Implementing the ICRM
Implementing the ICRM approach in the agricultural sector requires a general understanding about its potential to make the sector and related value chains more resilient to disaster risk and climate change impacts.
Therefore, it is important to first study this document and identify entry points that suit your particular need. However, attention should be given to the guiding questions and the associated tools. The tools are a list of references to different databases, websites and reports which would require expert knowledge and, in some cases, technical skills to understand the relevant information.
The ICRM process calls for a mix of stakeholder expertise covering a broad spectrum of private- and public-sector actors, including insurers, reinsurers, actors of the agricultural sector (farmers, suppliers, cooperatives, distribution channels), agricultural researchers, non-governmental organizations (NGOs) and policy-makers spanning all of the phases. Establishing a multi-stakeholder engagement through a working group is recommended to ensure cooperation, participation and interaction in all phases. Bringing diverse stakeholders together will help establish a communication channel, as well as address cross-cutting issues such as capacity development, coordination, monitoring, participation and gender perspective.
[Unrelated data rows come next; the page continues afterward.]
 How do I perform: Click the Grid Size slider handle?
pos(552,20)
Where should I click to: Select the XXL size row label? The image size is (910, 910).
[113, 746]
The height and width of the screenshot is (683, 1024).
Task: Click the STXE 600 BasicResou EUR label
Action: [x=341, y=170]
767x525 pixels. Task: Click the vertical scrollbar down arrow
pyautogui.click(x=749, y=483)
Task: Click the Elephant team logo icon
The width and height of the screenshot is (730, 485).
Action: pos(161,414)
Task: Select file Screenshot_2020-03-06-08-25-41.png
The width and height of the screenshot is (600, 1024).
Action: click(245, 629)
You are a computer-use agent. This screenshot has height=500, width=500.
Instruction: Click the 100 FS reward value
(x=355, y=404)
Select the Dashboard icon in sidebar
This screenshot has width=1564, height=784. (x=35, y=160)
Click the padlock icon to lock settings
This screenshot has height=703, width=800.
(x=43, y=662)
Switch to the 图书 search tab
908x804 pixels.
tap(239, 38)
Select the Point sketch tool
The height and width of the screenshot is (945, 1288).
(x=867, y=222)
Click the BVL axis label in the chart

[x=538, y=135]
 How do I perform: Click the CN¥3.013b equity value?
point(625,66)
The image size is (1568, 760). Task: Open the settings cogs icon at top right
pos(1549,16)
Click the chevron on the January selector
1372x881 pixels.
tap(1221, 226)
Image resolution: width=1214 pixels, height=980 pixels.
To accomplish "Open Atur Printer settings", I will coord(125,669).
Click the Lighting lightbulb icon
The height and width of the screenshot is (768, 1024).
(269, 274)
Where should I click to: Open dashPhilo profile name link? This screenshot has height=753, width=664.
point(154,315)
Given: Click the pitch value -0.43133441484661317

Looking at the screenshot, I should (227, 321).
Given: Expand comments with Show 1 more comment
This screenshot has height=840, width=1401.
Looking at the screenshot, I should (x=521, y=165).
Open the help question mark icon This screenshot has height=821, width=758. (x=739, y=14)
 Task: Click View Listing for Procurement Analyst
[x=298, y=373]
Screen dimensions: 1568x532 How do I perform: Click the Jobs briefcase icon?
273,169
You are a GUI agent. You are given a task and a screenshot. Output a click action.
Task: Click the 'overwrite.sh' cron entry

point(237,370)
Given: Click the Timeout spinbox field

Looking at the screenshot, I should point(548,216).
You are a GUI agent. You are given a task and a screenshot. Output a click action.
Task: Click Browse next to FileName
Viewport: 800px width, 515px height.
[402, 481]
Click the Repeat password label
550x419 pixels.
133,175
- To identify key stakeholders as well as facilitate a needs assessment with relevant government officials and all key stakeholders.
- To create an initial understanding of the political landscape and agendas. An important process is the analysis of the existing capacity of key stakeholders, as this would be essential to identify which actors could contribute to the risk analysis (See Phase 1, below).
- Initial identification of risks/weather-related hazards affecting the different actors in the agricultural sector is ranked by geographical area or value chain and could form the basis for risk analysis in Phase 1.
- Tailor-made solutions such as literacy programmes or trainings to ensure that all stakeholders have sufficient awareness and understanding of insurance and weather-related risks.
It is fundamental to have representatives from women groups in the workshop, as women represent half or more of the agricultural labour force in developing countries (FAO, 2011). Furthermore, in sub-Saharan Africa women are often paid less than men for the same work (Le Quesne and others, 2017). Additional factors such as limited access to land, capital, assets and other productive resources further puts them at a disadvantage. This needs to be understood for appropriate policy intervention and programme targeting.